Assayas por su parte imprime un ritmo infernal a la primera de las tres partes de Carlos, aquella donde el revolucionario empieza a construir su leyenda de seductor-con-coche-bomba, convenciendo a la mitad del mundo de que es una especie de justiciero a lo Charles Bronson, una suerte de genio del marketing con gatillo.
La segunda baja algo el pistón y se convierte en un (descomunal) retrato geopolítico de los intríngulis de Oriente Medio donde facciones, hermandades y bandas armadas del tipo donde-dije-digo-digo-Diego se pronuncian absolutamente convencidas de algo un día, para pensar todo lo contrario al día siguiente, y así hasta el infinito.

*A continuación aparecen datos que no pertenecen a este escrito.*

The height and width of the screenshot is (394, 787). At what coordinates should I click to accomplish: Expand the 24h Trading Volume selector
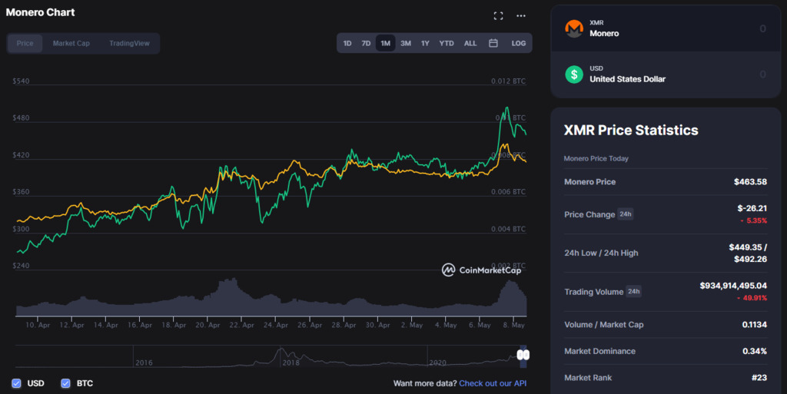pyautogui.click(x=633, y=292)
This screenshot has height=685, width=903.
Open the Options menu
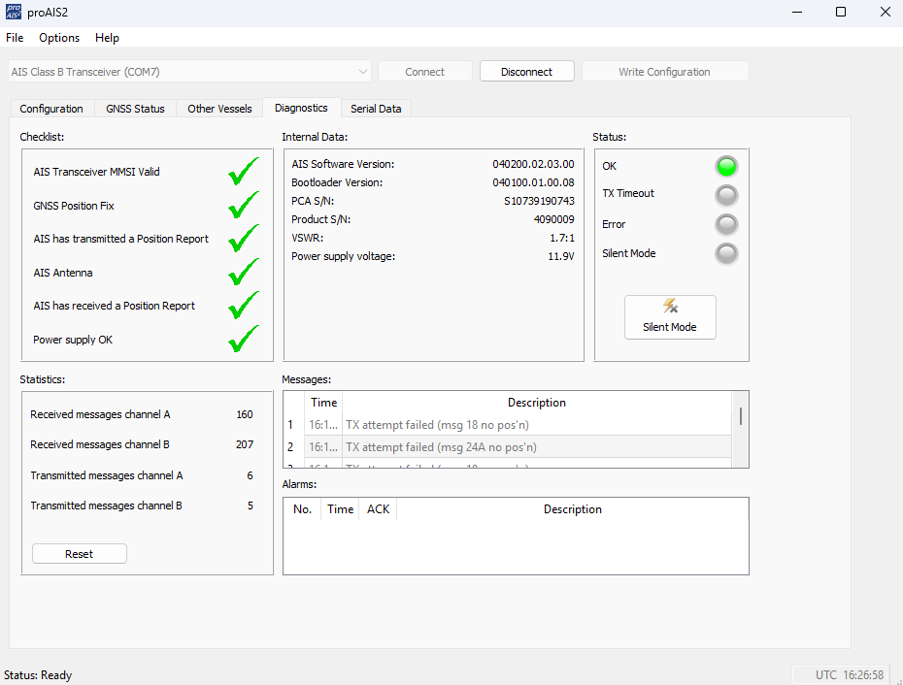[x=59, y=38]
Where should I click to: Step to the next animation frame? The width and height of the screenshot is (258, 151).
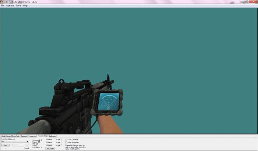pos(27,146)
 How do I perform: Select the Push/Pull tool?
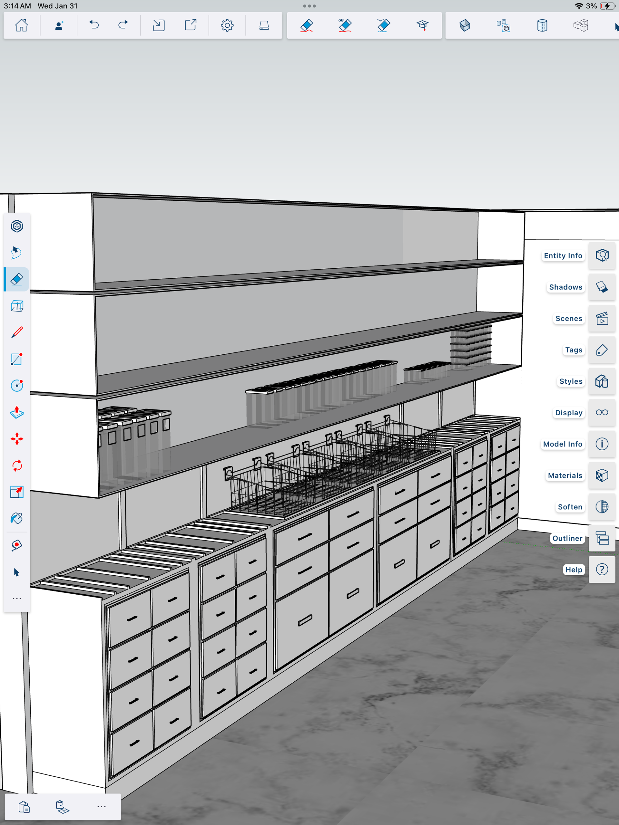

En este panorama donde es imposible no pisar los callos de los pies ajenos se mueve Carlos como pez en el agua gracias a un montaje magnífico y a una dirección sobria, sin aspavientos, empeñada en no perderse en el laberinto del terror.
La tercera parte es la más espesa, hasta viscosa si se quiere. Yemen, Nigeria, Libia… el desierto y sus sofocos son el ataúd en vida del terrorista más famoso de todos los tiempos hasta que se le cruzó un tal Bin Laden. Allí envejece, engorda y marchita el señor Illich Ramírez, convencido de que se lo van a cargar en cualquier momento, rodeado de tipos que le venderían por un paquete de donetes. En la podredumbre es donde Assayas deja claro que – a pesar de que algunos le hayan acusado de ser “demasiado imparcial”- su Carlos se destapa como un bicho decrépito al que la justicia le llegó tarde (pero le llegó). A día de hoy está pudriéndose en la cárcel, donde escribe libros alabando a su hijo adoptivo, Osama Bin Laden, y a su papá Saddam Hussein.
La mini-serie ha podido verse en el marco del Festival de series de Digital + (integrado en esta ocasión dentro de La Mostra de Valencia) y se emitirá -junio de este año- en tres sentadas por Canal + porque a ver quién se atreve a poner esto en el cine. ¿Seis horitas de proyección? (sumando sus descanso). Va a ser que no.
Por cosas como Carlos vale la pena seguir viendo la tele.